Abstract
In this study, we cultured Chlorella vulgaris cells with a range of lipid contents, induced via nitrogen starvation, and characterized them via flow cytometry, with BODIPY 505/515 as a fluorescent lipid label, and liquid-state 1H NMR spectroscopy. In doing so, we demonstrate the utility of calibrating flow cytometric measurements of algal lipid content using triacylglyceride (TAG, also known as triacylglycerol or triglyceride) content per cell as measured via quantitative 1H NMR. Ensemble-averaged fluorescence of BODIPY-labeled cells was highly correlated with average TAG content per cell measured by bulk NMR, with a linear regression yielding a linear fit with r 2 = 0.9974. This correlation compares favorably to previous calibrations of flow cytometry protocols to lipid content measured via extraction, and calibration by NMR avoids the time and complexity that is generally required for lipid quantitation via extraction. Flow cytometry calibrated to a direct measurement of TAG content can be used to investigate the distribution of lipid contents for cells within a culture. Our flow cytometry measurements showed that Chlorella vulgaris cells subjected to nitrogen limitation exhibited higher mean lipid content but a wider distribution of lipid content that overlapped the relatively narrow distribution of lipid content for replete cells, suggesting that nitrogen limitation induces lipid accumulation in only a subset of cells. Calibration of flow cytometry protocols using direct in situ measurement of TAG content via NMR will facilitate rapid development of more precise flow cytometry protocols, enabling investigation of algal lipid accumulation for development of more productive algal biofuel feedstocks and cultivation protocols.
Highlights
The development of rapid, accurate methods to measure the lipid content of algae cells is important to the success of biodiesel production from this promising biomass resource [1, 2]

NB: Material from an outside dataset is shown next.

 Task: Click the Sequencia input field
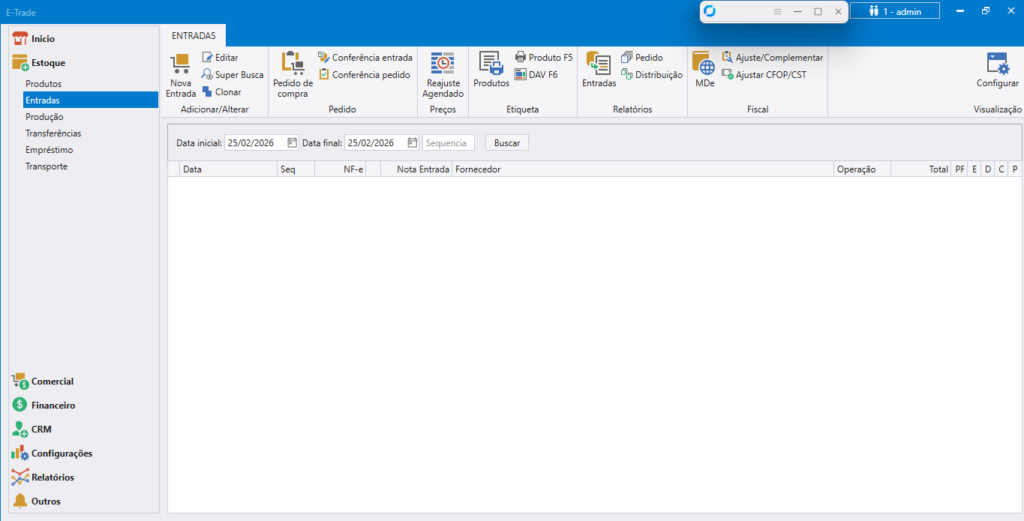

Flow cytometry experiments revealed that Chlorella vulgaris cells cultured in nitrogen-limited medium to induce lipid accumulation [2, 17] exhibited greater BODIPY fluorescence per cell than cells cultured in nitrogen-replete medium (Fig 1)

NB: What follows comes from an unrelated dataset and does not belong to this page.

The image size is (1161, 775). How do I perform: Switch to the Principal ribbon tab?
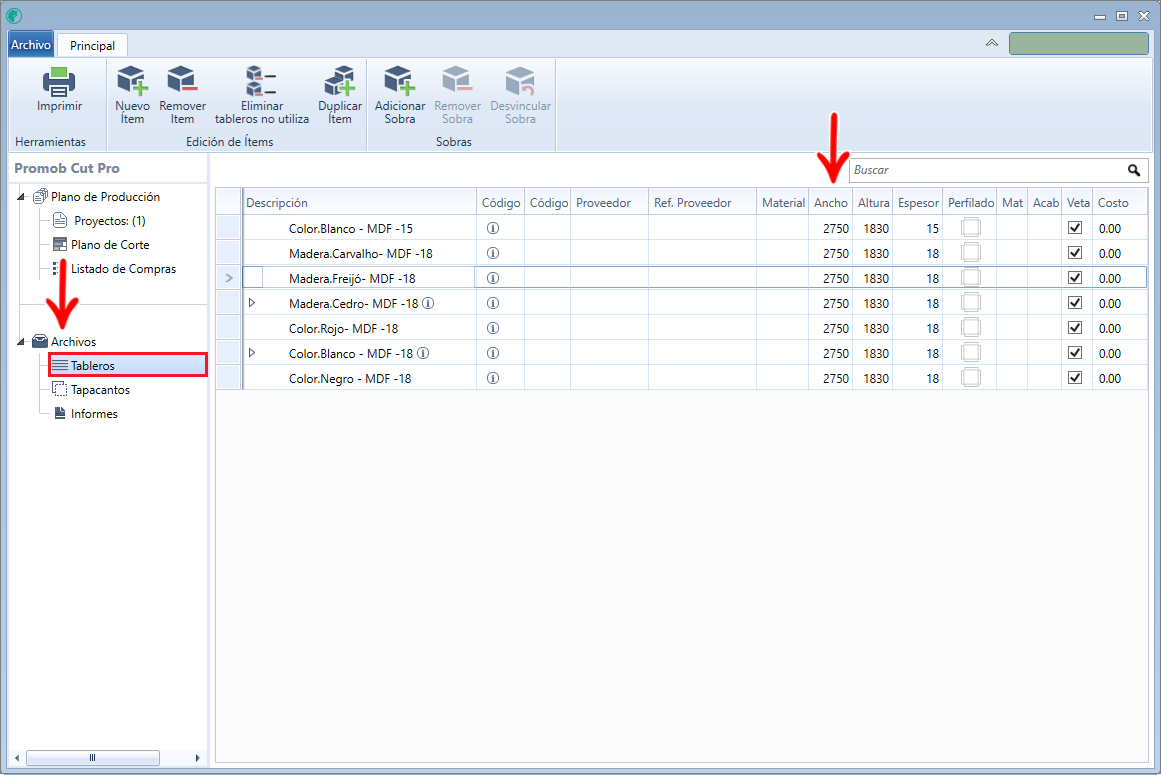click(x=92, y=45)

As we have shown that the mean BODIPY fluorescence of labeled cells in a culture measured via flow cytometry is strongly correlated with TAG content per cell by Nuclear magnetic resonance (NMR), we can hypothesize that the distribution of measured BODIPY fluorescence for cells within a culture indicates the distribution of lipid content for those cells
Summary
The development of rapid, accurate methods to measure the lipid content of algae cells is important to the success of biodiesel production from this promising biomass resource [1, 2]. Because TAG biosynthesis is enhanced when algae are subjected to stresses that frequently inhibit cell growth, algal lipid content can vary widely with growth conditions and over time [1, 2]. This variability necessitates timeseries measurement of lipid content for different growth conditions in order to improve cultivation protocols and monitor changes in lipid content during industrial production [1, 4]. Single-cell lipid measurement facilitates sorting of cells with high lipid content for the development of more productive algae strains [7] and fundamental investigation of the dynamics of algal lipid accumulation [6], yielding knowledge that will enable genetic engineering of improved strains [8, 9]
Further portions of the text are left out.